4. It is next contended that the wakf deed being silent as regards the amount payable to each servant, and the allowance having been fixed by Khurshed Ali Khan at the time when he was not the owner of the property but a mutawalli, the respondents are not entitled to the allowances claimed by them. On general grounds there is nothing to prevent a wakif from reserving to himself the power of naming beneficiaries subsequent to the execution of the deed of wakf, provided charitable intention is clearly indicated in the deed. In Ameer Ali's Book on Mahomedan Law, Vol. 1, p. 426, Edn. 4, it is stated to be the rule that

the wakif can reserve to himself, at the time of the dedication, the power to alter the beneficiaries of the trust by either adding to their number or excluding some, or to increase or reduce their interest in it. He cannot do so afterwards.

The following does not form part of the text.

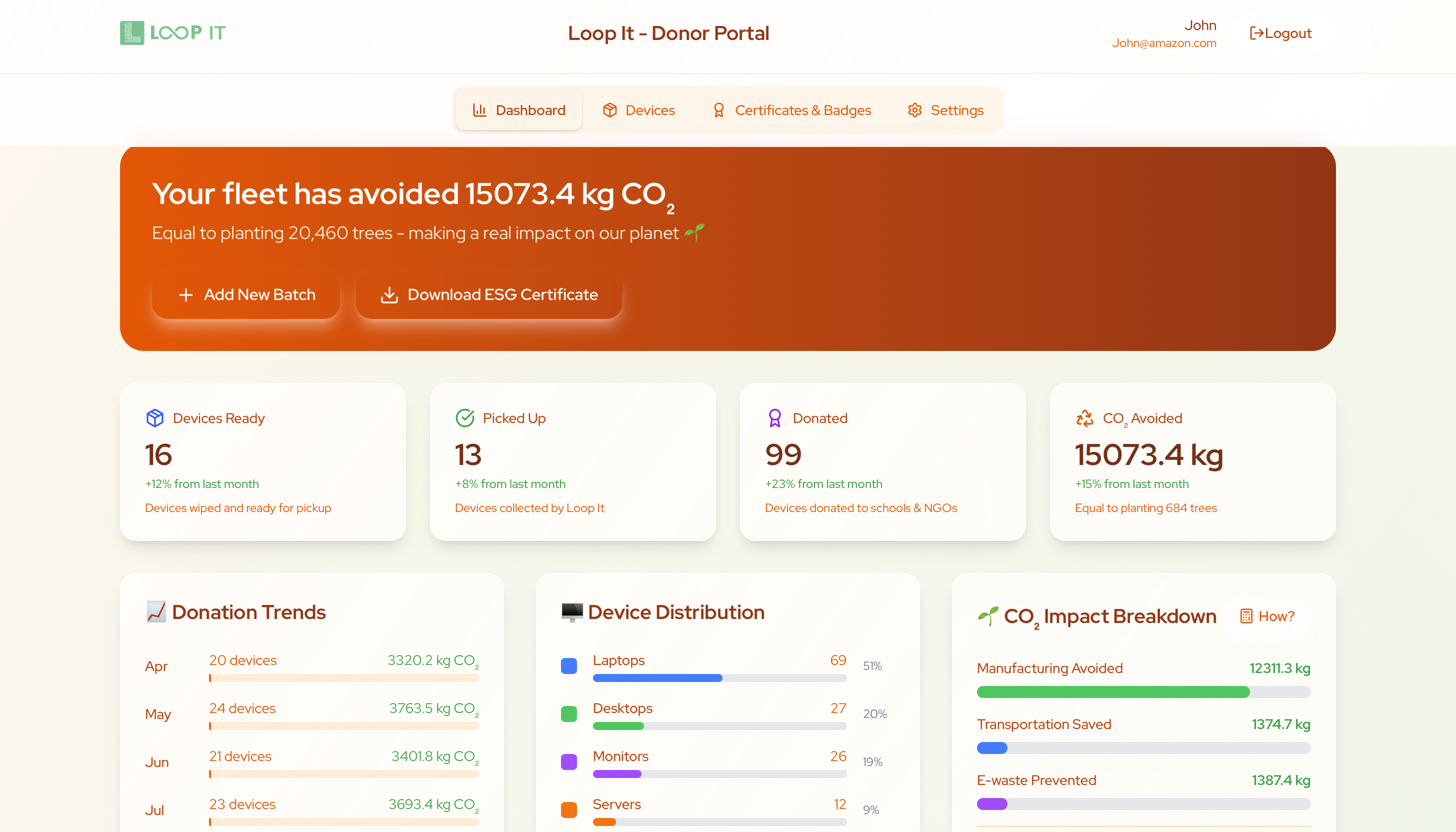Click the Loop It logo icon
This screenshot has width=1456, height=832.
tap(132, 33)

5. It is obvious that, if a provision is expressly made in the deed of wakf, it is not open to the wakif to revoke it, or to derogate from it. But if he has deliberately deferred making provision on a particular subject to a future date and does make such provision, such provision should be considered to be part and Parcel of the deed itself. As regards the contention that it is open to a subsequent mutawalli to reduce the amount fixed by the wakif, we are clearly of opinion that, if the pay or pension was made a valid object of the wakf, as we think it is in, the present case, it is not open to any mutawalli to interfere with it. This contention has in our opinion no force.

6. In the view of the case we have taken, these appeals have no force and are dismissed with costs including counsel's fees in this Court on the higher scale.